- WRITTEN INSTRUCTION 1
In the OSPI/QSPI termination text, which memory's implementation are the pull resistor recommendations based on?
- WRITTEN INSTRUCTION 2
Transcribe everything in the OSPI/QSPI termination text from "To control OSPI/QSPI" down to "or AM263Px BGA.", keeping every word unchanged.

** Begin QUOTED TEXT **

GUID-20230518-SS0I-MQP4-TJKL-HZVSZGZ6TRTF-low.png Figure 5-4 Example AM263x QSPI Controller and NOR Flash Memory Schematic
GUID-C78E250E-E64A-46ED-BD7B-ACCBE2141811-low.png Figure 5-5 Example AM263Px OSPI Controller and NOR Flash Memory Schematic

To control OSPI/QSPI bus transition overshoot and undershoot, include the following series termination resistors close to the OSPI/QSPI memory pins and the AM263x or AM263Px BGA.

  • Series termination at the AM263x or AM263Px MCU, transmit side of QSPI0_CLK, and QSPI0_CS[1:0]
  • Series termination at OSPI/QSPI memory side of OSPI0_D[7:0] or QSPI0_D[3:0]

For recommended series termination resistor placement, see Figure 5-7.

The OSPI_D[7:1] and QSPI_D[3:1] bits of the interface are used as a read interface, so series termination at the memory side of the bus are used. OSPI/QSPI_D0 may benefit from termination at both the MCU side and the OSPI/QSPI memory side of the bus since is used as both a single-mode write and part of single-mode and octal/quad-mode reads. However, placement of additional termination on both sides of this bus may be difficult to achieve from a PCB floor-planning perspective. The termination scheme presented here should be used as a minimum recommendation. For more details on termination requirements, see Section 8.

Pull resistors are also also necessary on the OSPI/QSPI clock, chip-select and data lines. Include the following pull resistors on the QSPI signals. Different QSPI memory may have different pull-up/down requirements depending on the specific memory and application requirements. These pull resistor recommendations are based on the implementation of the S25FL128x memory used on the LP-AM263 design. To confirm all pin memory configuration details, see the device-specific QSPI Flash memory data sheet.

** End QUOTED TEXT **
** Begin RECORDED DATA **

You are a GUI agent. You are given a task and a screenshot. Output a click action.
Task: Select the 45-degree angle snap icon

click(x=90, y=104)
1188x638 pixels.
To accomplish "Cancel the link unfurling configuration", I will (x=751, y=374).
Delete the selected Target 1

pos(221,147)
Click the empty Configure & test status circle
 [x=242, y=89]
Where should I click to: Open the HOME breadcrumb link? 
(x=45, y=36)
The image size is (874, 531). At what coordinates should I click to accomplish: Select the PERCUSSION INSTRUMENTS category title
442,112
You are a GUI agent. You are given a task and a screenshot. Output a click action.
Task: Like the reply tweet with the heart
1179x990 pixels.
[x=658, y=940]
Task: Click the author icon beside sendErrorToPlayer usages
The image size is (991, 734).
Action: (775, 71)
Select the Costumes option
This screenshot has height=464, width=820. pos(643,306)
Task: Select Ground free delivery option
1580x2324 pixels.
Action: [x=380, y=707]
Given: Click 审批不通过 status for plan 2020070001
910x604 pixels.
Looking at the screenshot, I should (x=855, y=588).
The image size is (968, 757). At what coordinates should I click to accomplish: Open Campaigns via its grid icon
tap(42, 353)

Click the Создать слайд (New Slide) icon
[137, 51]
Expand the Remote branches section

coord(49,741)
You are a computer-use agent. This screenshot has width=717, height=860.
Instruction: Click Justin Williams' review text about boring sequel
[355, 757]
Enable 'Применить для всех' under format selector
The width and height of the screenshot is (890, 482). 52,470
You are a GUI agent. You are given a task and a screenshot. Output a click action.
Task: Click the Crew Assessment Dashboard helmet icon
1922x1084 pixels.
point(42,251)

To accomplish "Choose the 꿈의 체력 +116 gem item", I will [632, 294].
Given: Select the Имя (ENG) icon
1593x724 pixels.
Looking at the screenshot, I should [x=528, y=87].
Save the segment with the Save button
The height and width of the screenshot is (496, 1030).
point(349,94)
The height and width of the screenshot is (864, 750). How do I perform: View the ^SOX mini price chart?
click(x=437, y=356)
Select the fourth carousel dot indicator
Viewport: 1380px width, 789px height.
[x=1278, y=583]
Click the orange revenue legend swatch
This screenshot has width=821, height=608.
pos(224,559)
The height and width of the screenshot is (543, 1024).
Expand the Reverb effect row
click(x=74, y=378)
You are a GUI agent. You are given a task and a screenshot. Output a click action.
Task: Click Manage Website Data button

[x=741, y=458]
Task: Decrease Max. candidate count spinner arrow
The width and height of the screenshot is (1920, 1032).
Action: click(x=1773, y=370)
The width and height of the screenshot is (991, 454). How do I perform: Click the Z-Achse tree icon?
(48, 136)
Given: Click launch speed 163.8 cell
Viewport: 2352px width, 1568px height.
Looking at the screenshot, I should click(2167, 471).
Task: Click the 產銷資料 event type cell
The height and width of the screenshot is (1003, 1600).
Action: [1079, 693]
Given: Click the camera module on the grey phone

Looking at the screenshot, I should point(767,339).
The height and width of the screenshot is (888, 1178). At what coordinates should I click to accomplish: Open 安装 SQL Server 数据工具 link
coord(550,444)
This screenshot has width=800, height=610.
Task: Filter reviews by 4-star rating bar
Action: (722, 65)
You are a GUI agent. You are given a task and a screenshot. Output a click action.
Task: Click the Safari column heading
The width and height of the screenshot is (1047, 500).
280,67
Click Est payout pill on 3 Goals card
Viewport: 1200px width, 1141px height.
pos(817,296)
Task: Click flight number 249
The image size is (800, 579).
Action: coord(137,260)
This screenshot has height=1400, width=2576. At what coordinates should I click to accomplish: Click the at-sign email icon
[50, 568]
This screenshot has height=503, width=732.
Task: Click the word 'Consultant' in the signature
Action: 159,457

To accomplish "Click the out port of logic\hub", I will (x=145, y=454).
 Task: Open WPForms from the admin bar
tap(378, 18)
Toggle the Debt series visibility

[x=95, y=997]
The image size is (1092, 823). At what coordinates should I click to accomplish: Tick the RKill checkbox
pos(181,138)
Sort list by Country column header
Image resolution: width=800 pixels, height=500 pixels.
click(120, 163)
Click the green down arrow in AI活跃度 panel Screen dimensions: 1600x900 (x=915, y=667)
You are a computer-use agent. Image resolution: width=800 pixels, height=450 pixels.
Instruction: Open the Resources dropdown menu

** End RECORDED DATA **

- EXPECTED OUTPUT 1
The S25FL128x memory used on the LP-AM263 design.

- EXPECTED OUTPUT 2
To control OSPI/QSPI bus transition overshoot and undershoot, include the following series termination resistors close to the OSPI/QSPI memory pins and the AM263x or AM263Px BGA.